Quando torno voglio cambiare vita così posso mettermi pantaloni di una taglia più piccola. Voglio un letto a due piazze ed un monumento: il mio.
(Alessandro Bergonzoni)
 
 
 
Non era stato facile trovare un appartamento libero in Rue des Prophètes. Alla fine, Raphael si accontentò di un piano terra da un mese utilizzato come mangiatoia per cavallette e bachi da seta.
- Stia attento, monsieur; l'umidità ha perforato alcune piastrelle.-
Trovò ragionevole l'affitto di centocinquanta franchi al mese. In fondo era una topaia.
Courbet stesso aveva iniziato a dipingere dentro un asfittico granaio.
E Jan Vermeer?
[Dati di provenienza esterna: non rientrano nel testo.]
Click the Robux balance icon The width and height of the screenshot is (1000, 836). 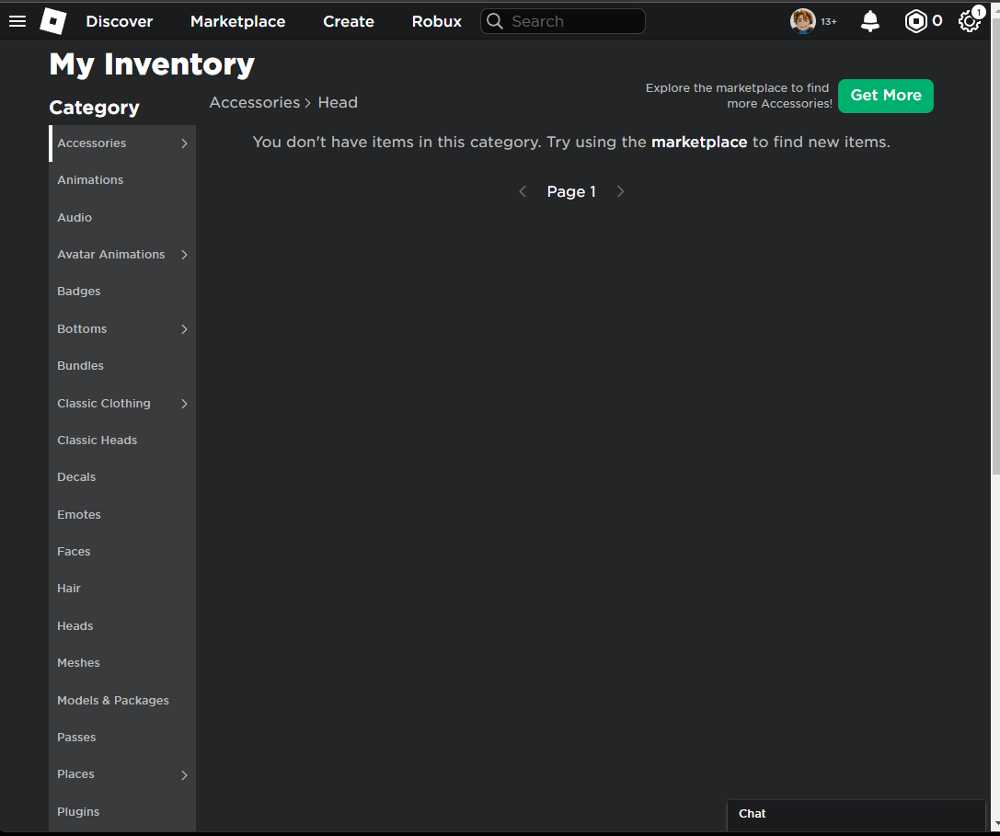click(916, 21)
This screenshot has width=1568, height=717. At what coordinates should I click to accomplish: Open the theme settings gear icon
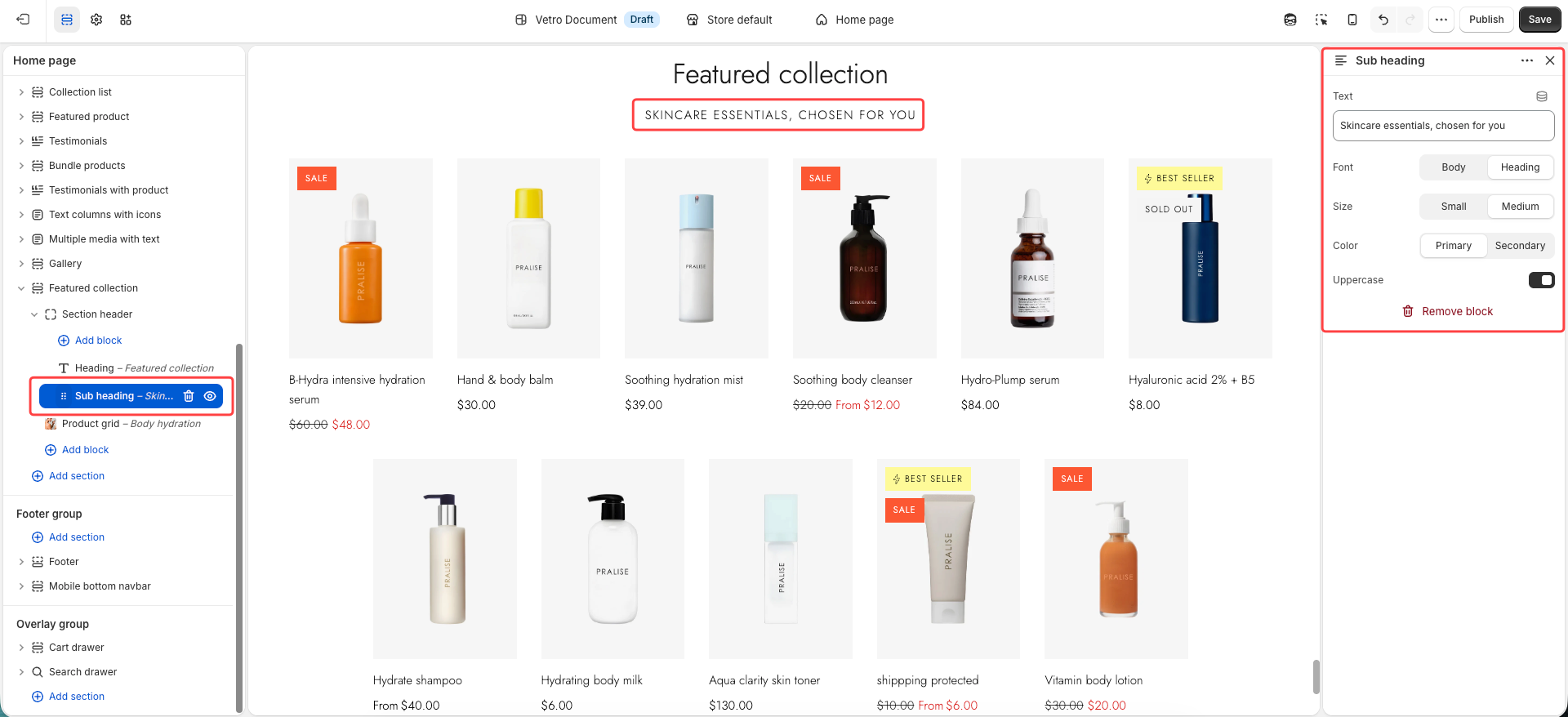96,20
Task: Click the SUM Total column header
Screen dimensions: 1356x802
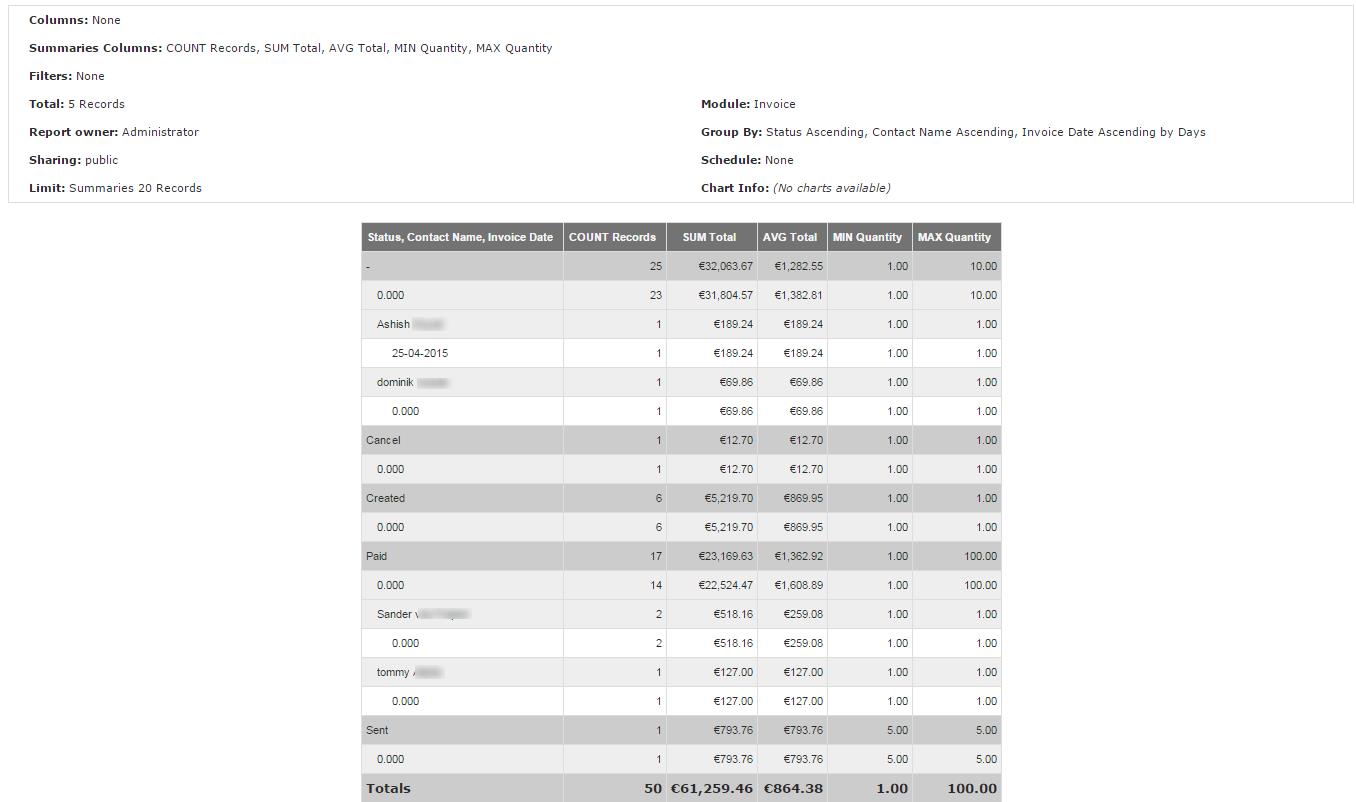Action: click(709, 237)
Per anni lavorò acquartierato nella sua soffitta come un esule delle fiabe.
Raphael Swiss, invece, poteva comunque profittare dei suoi buoni quattrocento metri quadri.
Ma c'era ancora una piccola questione da risolvere; recuperare le tele rimaste a casa di Justine.
***
 
La ragazza era febbricitante. Per non dire che aveva bevuto decisamente troppo. Due bottiglie di Sauvignon, da sola, più gli immancabili Kir Royal con le amiche del Kingston.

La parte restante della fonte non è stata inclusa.